*** Opening of Dataset records ***

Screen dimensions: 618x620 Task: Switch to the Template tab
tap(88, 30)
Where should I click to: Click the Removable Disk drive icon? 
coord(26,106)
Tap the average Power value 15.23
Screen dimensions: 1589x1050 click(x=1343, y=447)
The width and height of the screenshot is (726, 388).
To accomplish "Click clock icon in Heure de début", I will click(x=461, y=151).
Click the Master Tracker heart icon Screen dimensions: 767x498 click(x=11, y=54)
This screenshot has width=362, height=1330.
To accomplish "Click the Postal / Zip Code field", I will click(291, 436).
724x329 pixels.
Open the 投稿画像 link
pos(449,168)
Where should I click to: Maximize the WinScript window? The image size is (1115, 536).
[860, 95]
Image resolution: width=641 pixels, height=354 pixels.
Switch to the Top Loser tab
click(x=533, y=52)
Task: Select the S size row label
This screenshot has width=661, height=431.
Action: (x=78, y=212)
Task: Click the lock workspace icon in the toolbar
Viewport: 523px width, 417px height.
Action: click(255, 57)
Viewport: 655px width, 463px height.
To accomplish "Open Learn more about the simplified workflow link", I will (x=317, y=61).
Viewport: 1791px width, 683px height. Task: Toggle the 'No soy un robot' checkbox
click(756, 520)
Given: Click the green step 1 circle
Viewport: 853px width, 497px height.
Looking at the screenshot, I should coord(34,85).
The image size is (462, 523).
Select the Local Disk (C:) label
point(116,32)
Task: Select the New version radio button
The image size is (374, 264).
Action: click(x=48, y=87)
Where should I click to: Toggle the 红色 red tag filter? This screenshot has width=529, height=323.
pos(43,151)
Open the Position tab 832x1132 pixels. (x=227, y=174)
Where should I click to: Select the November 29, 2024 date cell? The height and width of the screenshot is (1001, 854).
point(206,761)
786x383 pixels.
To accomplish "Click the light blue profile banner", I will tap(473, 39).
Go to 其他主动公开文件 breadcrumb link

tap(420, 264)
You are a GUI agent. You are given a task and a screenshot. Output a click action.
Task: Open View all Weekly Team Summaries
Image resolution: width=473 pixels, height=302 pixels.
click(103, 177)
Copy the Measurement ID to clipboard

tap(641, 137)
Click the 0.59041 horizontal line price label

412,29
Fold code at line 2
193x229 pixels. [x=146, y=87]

*** Close of Dataset records ***

[What is needed]:
Return each full line of the entries that contains the word "accomplish".

[Exercise answer]:
To accomplish "Click clock icon in Heure de début", I will click(x=461, y=151).
To accomplish "Click the Postal / Zip Code field", I will click(291, 436).
To accomplish "Open Learn more about the simplified workflow link", I will (x=317, y=61).
To accomplish "Click the light blue profile banner", I will tap(473, 39).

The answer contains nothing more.